Incluso así, y añadiendo para agravar las cosas que La boda de mi novia es un trasunto mal disimulado de La boda de mi mejor amigo (1997), Un niño grande (2002) y otros mil títulos recientes de este tipo; que el trailer destripa de arriba abajo la historia; y que debido a ciertos estereotipos humorísticos será tachada por algunos cenutrios de misógina y homófoba —lo que, en relación con lo que hemos comentado al principio, hasta podría constituir un mérito—, lo sorprendente es que la película funciona. En nuestra opinión, gracias por encima de todo a sus actores principales, Michelle Monaghan (Mission: Impossible III) y Patrick Dempsey (Anatomía de Grey). Tanto cuando sus personajes, la sensata restauradora Hannah y el irresponsable vividor Tom, son sólo amigos, como cuando el repentino compromiso de ella con un noble escocés fuerza a ambos a preguntarse si su complicidad no ocultaba una pasión mutua, Monaghan y Dempsey forman una pareja con gran química, y a pesar de ser muy atractivos logran que los espectadores se sientan cercanos a ellos sin necesidad de recurrir a chocarrerías que degraden a unos y otros.
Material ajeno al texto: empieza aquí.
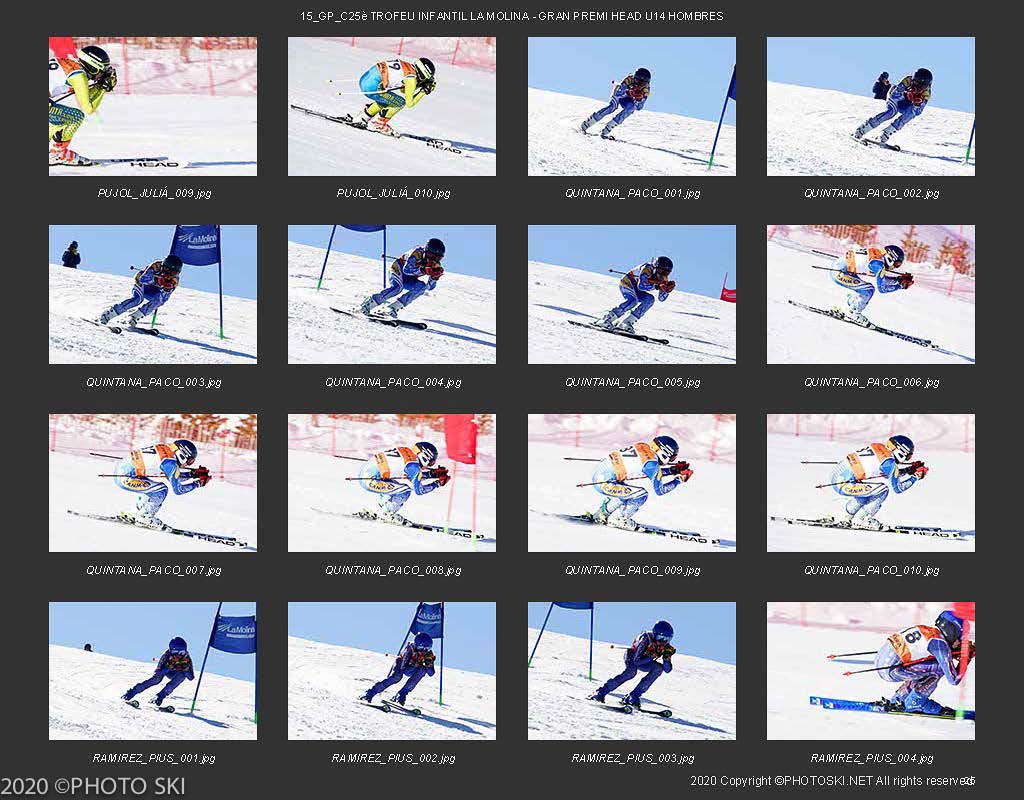The image size is (1024, 800).
Task: Select thumbnail QUINTANA_PACO_009.jpg
Action: click(x=632, y=483)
Es un detalle importante. No se trata de que La boda de mi novia juegue en la liga de las comedias rosas y Algo pasa en Las Vegas, por poner un ejemplo próximo, lo haga en la del humor chusco. Es que mientras a Ashton Kutcher daban ganas de inyectarle un litro de testosterona o de sacarle a bofetadas del armario, por comparación Patrick Dempsey exuda masculinidad con la elegancia de una fuente versallesca; y si Michelle representa a la perfección a esa vecina preciosa con la que un milagro podría emparejarnos una tarde lluviosa tras una larga conversación sobre Modigliani, a Diaz ya es imposible imaginarla sino como fregona de aseos adicta al chiki chiki y al ñaca ñaca. Uno nunca pensó que escribiría lo siguiente: vista la degradación estética (por tanto ética) del presente, empezamos a preferir la cursilería adoptada por determinados guionistas y realizadores a la hora de recrear un romance, que esa zafiedad bastante menos revulsiva en general de lo que se pretende a la que están abonados los Farrelly, Judd Apatow y la Belén Esteban de Hollywood.
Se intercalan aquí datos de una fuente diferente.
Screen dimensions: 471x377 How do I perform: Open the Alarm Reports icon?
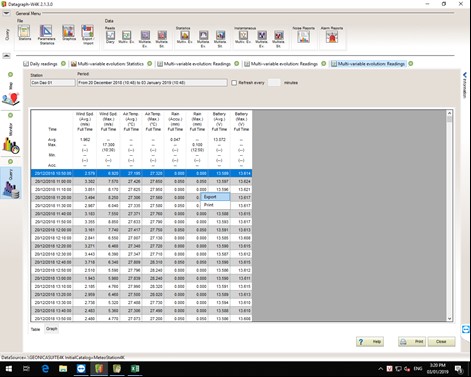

Claro que dos actores han de trabajar con un material aceptable para destacar, y el guión de La boda de mi novia proporciona a Monaghan y Dempsey el manojo de tópicos referenciado, bien que enhebrado con fluidez y uniformidad (salvo por la extemporánea presencia de un grotesco baloncestista que parece escapado de Lío embarazoso). A veces también con sensibilidad: pensamos en el cruce infructuoso de llamadas entre los protagonistas durante las seis semanas que pasan separados; en la confesión del padre de Tom (Sydney Pollack en su último papel) sobre los verdaderos motivos de su interminable sucesión de bodas y divorcios; o en esa desgarradora conversación que mantienen Hannah y Tom de madrugada y separados por una puerta que ella se niega a abrir.
Si añadimos un montaje muy vivo que disimula la precariedad y los innegables flecos que va dejando tras de sí la acción, unos escenarios neoyorquinos y escoceses fotografiados con esmero, y una selección musical no demasiado irritante, ¿qué más se puede pedir? Considerando que la comedia romántica es tan reiterativa en la cartelera como el terror, y que la mayor parte de sus propuestas son rigurosamente insoportables, el aprobado que le hemos otorgado a La boda de mi novia nos sabe a notable.